Most force carb (use bottled CO2 for carbonation and serving), but some use sugar to carb and CO2 to serve. So to answer your question you CAN use sugar.

CO2 CAN go in the fridge. That's where mine is. It makes telling how full your canister is a little more tricky, but it works fine.

Like I said, CO2 and keg in the fridge. Both cold, beer carbed.

Fridge with hole: you don't need to do it that way, but some do. If your fridge is small, drill a hole. If your option is a single tower, single keg with CO2 canister inside OR dual tower, dual keg with the canister outside, DRILL THAT HOLE!

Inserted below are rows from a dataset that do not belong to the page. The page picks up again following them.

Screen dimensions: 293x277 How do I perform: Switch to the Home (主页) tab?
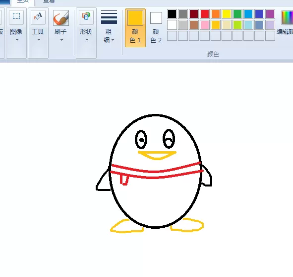pyautogui.click(x=23, y=1)
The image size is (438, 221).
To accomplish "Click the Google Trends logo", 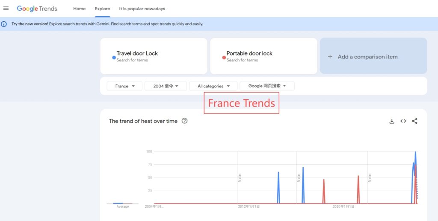I will (37, 9).
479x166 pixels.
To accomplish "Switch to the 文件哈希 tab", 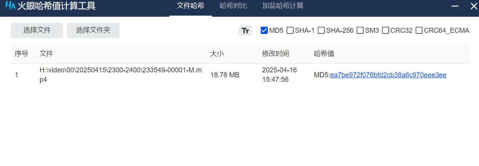I will [191, 6].
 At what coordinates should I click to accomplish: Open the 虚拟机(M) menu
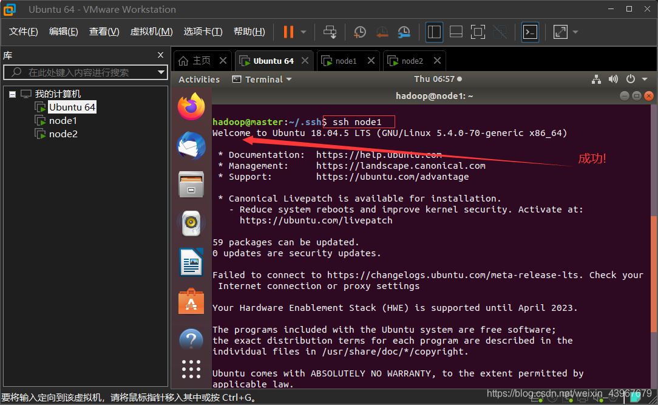151,32
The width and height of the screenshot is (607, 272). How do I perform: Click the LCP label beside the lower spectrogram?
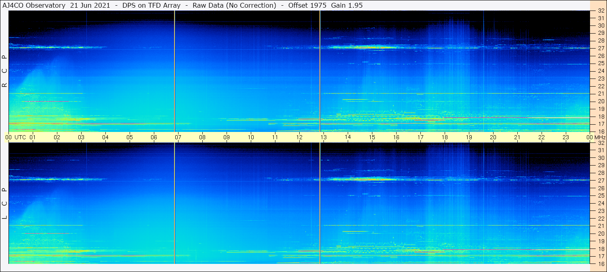[4, 203]
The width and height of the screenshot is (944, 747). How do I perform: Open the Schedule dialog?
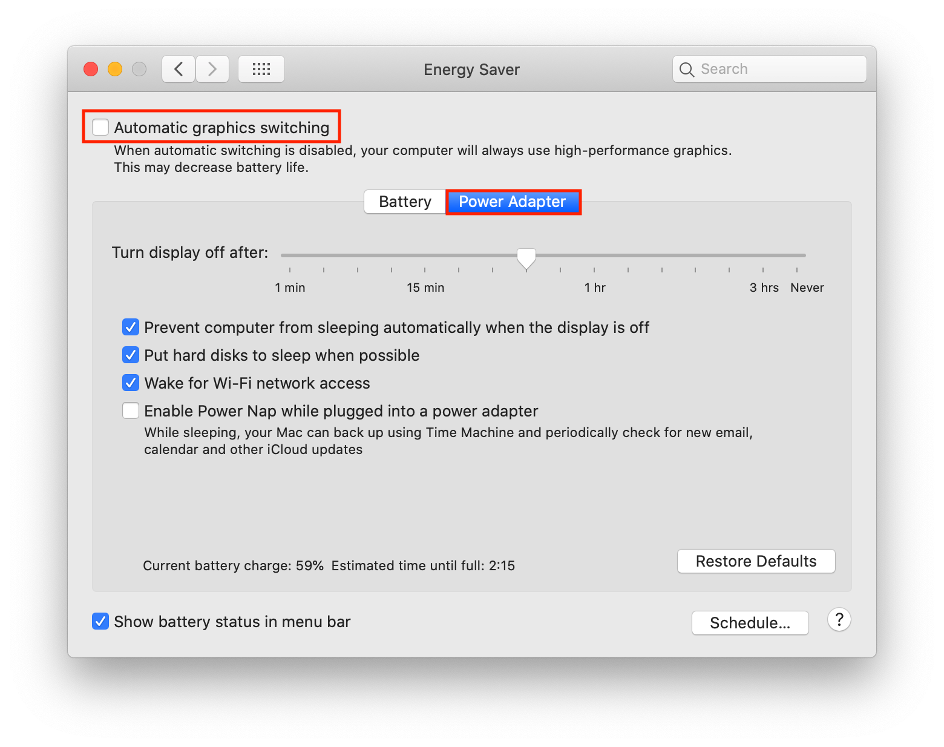(750, 622)
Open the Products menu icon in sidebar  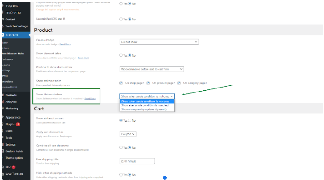click(3, 95)
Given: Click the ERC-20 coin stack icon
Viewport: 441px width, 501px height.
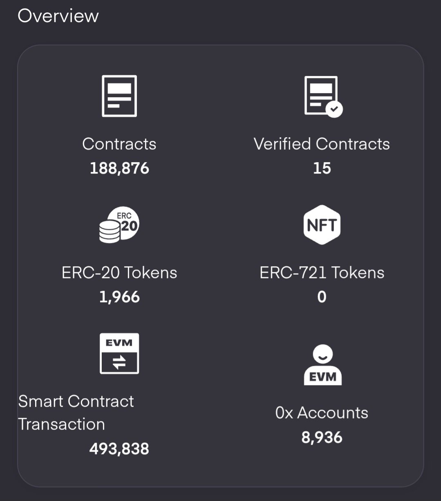Looking at the screenshot, I should point(119,225).
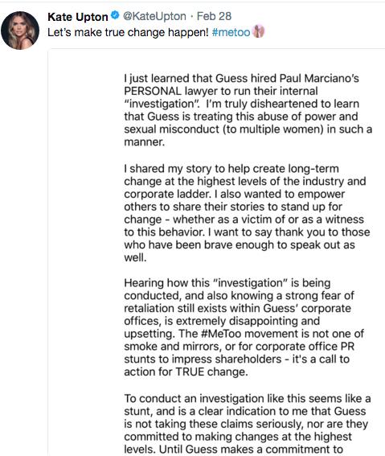Viewport: 385px width, 456px height.
Task: Follow the #metoo hashtag link
Action: pos(231,32)
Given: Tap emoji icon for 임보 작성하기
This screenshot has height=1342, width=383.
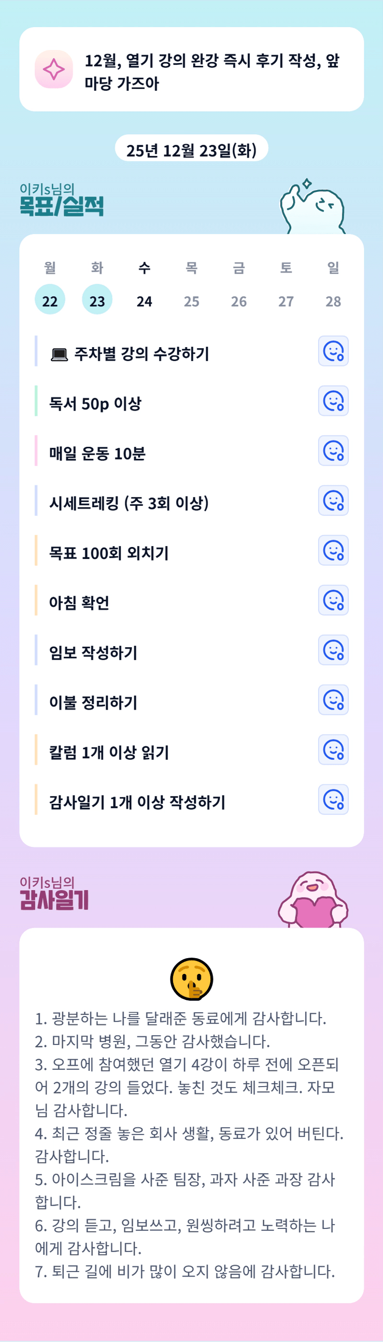Looking at the screenshot, I should pyautogui.click(x=333, y=650).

Once force carbed (and it is even better if you can purge your keg of oxygen first to get rid of all of it), a keg will last a long time. I brewed an Oktoberfest in March for a party last weekend (early November). After brewing, I kegged it and put it on CO2 to carb and lager at the same time. Once lagered for a month (early April), it sat in my basement all summer. Tossed it back in the kegerator two weeks ago and it was a hit at the party.

Good luck with the kegging. Also, if you have any equipment issues/questions, there is a dedicated kegging section on these forums that is a great resource.

P.S. If your kegging system came with 4-5' beer lines, replace them. Seems to be too short for any system. I've heard a hundred people complain about foamy pours, and I've never once seen someone defend a 5' line... Go right to 10'.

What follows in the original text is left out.